Practical II - Footprint calling & Transcription factor prediction

In the second practical, we will perform a footprint analysis with HINT to identify cell specific binding sites from open chromatin data (ATAC-seq). Next, we will combine the footprints with the differential histone peaks detected by histoneHMM (c.f. practical 1). Thereby, we will find tissue specific TF binding sites, which are located in regions with cell specific histone peaks. These regulatory regions are used in a DYNAMITE analysis with the aim of inferring TFs that might be related to gene expression differences between the tissues of interest.

The final version of the practical will be available at 19.07.2017 at the latest.

Step1: Footprint calling

First, we will use HINT to find genomic regions (footprints) with cell specific TF binding sites. For this, HINT requires (1) a sorted bam file containing the aligned reads from the sequencing library (DNase-,ATAC- or histone ChIP-seq) (2) and a bed file including peaks detected in the same sequencing library provided in (1). These peak regions are used by HINT to reduce the search space and can be generated by any peak caller.

Here, we will analyze ATAC-seq data from LSK cells (equivalent to MPP cells), B cells and T CD4 cells obtained from Lara-Astiaso et al 2014. We have performed low level analysis steps including read alignment and peaks calling in chromossome 1, which can be found in this folder /EpigenomicsTutorial-ISMB2017/session2/step1/input. Check here for a script showing commands used to generate these files for B cell ATAC-seq experiments.

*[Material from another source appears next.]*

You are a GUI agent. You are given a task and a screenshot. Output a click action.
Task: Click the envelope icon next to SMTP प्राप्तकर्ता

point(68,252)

1. First, go to the EpigenomicsTutorial-ISMB2017 directory and generate an output folder for the result files:

cd EpigenomicsTutorial-ISMB2017
mkdir session2/step1/output

2. Execute the following commands to call footprints on B, LSK and CD4 cells for chromosome 1:

rgt-hint --atac-footprints --organism=mm10 --output-location=session2/step1/output/ --output-prefix=B_ATAC_chr1_footprints session2/step1/input/B_ATAC_chr1.bam session2/step1/input/B_ATACPeaks_chr1.bed
rgt-hint --atac-footprints --organism=mm10 --output-location=session2/step1/output/ --output-prefix=LSK_ATAC_chr1_footprints session2/step1/input/LSK_ATAC_chr1.bam session2/step1/input/LSK_ATACPeaks_chr1.bed
rgt-hint --atac-footprints --organism=mm10 --output-location=session2/step1/output/ --output-prefix=CD4_ATAC_chr1_footprints session2/step1/input/CD4_ATAC_chr1.bam session2/step1/input/CD4_ATACPeaks_chr1.bed

This will generate an output file, i.e session2/step1/output/B_ATAC_chr1_footprints.bed, containing the genomic locations of the footprints. HINT also produces a file with ending ”.info”, which has general statistics from the analysis as no. of footprints, total number of reads and so on.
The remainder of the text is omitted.